There is a good chance that FF will bring about a new general election in the not too distant future. This is because it is confident that there is a progressive electoral shift towards it. It is also in a buoyant mood because of its inchoate election recovery. It more than likely has the resources to fight another election. Many of the independents and small parties probably lack sufficient resources for another repetition of this political exercise. This may mean that they may loose seats that the FF party can pick up. Even if it fails to win sufficient seats to form a comfortable majority Fianna Fail may still fare well enough to form the leading party in a future government. Other things being equal it may too have learned from the mistakes of the FG-Labour coalition.

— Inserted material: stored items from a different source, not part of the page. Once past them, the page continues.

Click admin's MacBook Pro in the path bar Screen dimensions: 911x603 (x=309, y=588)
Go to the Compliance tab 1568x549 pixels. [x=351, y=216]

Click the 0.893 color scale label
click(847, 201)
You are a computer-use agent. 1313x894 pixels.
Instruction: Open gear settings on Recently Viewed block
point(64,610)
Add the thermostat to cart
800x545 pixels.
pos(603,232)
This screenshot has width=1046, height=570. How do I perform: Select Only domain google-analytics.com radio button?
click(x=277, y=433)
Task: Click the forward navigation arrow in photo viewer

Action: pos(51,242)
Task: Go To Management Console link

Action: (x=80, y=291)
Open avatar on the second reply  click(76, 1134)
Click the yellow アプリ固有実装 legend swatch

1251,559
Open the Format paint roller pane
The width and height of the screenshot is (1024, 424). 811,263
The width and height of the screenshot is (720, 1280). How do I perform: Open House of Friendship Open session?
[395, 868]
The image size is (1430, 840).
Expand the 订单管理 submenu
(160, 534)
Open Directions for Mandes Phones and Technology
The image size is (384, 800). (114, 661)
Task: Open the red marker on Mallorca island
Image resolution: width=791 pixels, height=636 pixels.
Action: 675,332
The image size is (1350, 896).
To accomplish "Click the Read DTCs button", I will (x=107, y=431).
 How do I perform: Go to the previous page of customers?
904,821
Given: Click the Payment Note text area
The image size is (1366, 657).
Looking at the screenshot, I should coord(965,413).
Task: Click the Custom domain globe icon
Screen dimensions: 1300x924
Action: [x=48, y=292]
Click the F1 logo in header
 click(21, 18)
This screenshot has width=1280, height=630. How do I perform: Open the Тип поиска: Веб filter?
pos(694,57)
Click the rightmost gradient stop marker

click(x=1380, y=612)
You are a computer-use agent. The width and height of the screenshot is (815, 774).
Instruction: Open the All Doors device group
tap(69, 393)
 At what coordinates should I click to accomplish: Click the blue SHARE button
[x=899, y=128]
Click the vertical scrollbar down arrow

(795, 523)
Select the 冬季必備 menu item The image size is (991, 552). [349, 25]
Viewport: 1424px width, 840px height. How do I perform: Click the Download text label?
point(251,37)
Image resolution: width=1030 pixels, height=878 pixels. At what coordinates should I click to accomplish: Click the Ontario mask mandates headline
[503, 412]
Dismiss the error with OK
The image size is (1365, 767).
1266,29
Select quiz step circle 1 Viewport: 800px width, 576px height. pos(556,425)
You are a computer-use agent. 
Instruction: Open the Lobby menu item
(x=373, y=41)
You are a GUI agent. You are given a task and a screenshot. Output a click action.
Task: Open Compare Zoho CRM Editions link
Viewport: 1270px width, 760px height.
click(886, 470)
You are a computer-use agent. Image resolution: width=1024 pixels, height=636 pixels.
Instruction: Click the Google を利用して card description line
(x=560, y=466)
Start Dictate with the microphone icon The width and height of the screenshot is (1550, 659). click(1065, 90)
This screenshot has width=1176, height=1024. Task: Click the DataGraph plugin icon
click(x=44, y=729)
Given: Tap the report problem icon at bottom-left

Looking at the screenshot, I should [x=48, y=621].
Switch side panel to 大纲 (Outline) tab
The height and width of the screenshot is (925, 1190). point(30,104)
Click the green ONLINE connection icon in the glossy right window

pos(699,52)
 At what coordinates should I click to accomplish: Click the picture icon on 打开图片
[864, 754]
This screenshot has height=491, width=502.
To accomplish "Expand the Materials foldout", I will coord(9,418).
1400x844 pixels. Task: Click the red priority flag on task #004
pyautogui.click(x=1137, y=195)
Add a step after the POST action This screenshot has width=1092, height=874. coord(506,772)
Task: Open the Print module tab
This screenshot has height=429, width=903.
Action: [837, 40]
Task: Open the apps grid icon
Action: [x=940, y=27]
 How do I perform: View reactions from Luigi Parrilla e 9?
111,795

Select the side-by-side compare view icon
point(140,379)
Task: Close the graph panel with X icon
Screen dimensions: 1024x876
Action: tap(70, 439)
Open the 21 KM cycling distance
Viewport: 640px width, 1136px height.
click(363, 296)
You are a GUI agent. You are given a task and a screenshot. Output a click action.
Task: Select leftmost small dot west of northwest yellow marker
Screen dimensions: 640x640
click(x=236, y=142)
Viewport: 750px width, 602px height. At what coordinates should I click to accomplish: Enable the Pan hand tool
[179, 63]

SF's parliamentary demagogic onslaught at the Dáil opening was just mere noise. Bombast over the homeless and other issues does not solve such problems. It was merely a tactical ploy to look good and concerned. Sinn Féin is merely exploiting suffering, as it has been doing in the six counties, to venally promote itself. Again there has been no attempt made by the parliamentary “radical” left to expose the cynical nature of this SF tactic.
The nomination by the AAA-PBP alliance of Boyd Barrett as taoiseach was a way of suggesting that its politics is essentially no different than those of the main bourgeois parties sitting in the Dáil. It is a further manifestation of its grossly opportunist nature. Even the alliance is farcical in character: It is an alliance of two alliances (AAA and PBP alliance) with only one of these alliances (PBP) in alliance with another alliance (the Right2Change). If this is not convoluted farce nothing is. It is an mind defying arrangement that can only but justifiably cause confusion among the working class.
The abstention by the PBP in the Dáil division over the nomination of Gerry Adams as Taoiseach further exposes the opportunism of PBP. If it is not a fake radical left alliance it would have voted against nominating the leader of a capitalist party, SF, for Taoiseach.
The Dáil forms an integral part of the bourgeois state. Consequently it cannot serve the class interests of the working class. Power cannot be concentrated in the hands of the working class through the medium of the Dáil. The fake parliamentary radical left by participating in parliament in the way that it hads is merely fortifying illusions in this bourgeois institution. The AAA and the PBP alliances are merely covers for the SP and the SWP. These parties are so opportunist that they cannot relate to the working class under their own names but must hide behind these soi distant “alliances.” Essentially the SP and the SWP are respectively, at most, Social Democratic parties. They will end, at most, playing the same role as the present minuscule Irish Labour Party.
Instead the working class must struggle towards the establishment of workers’ councils as its institutions of power.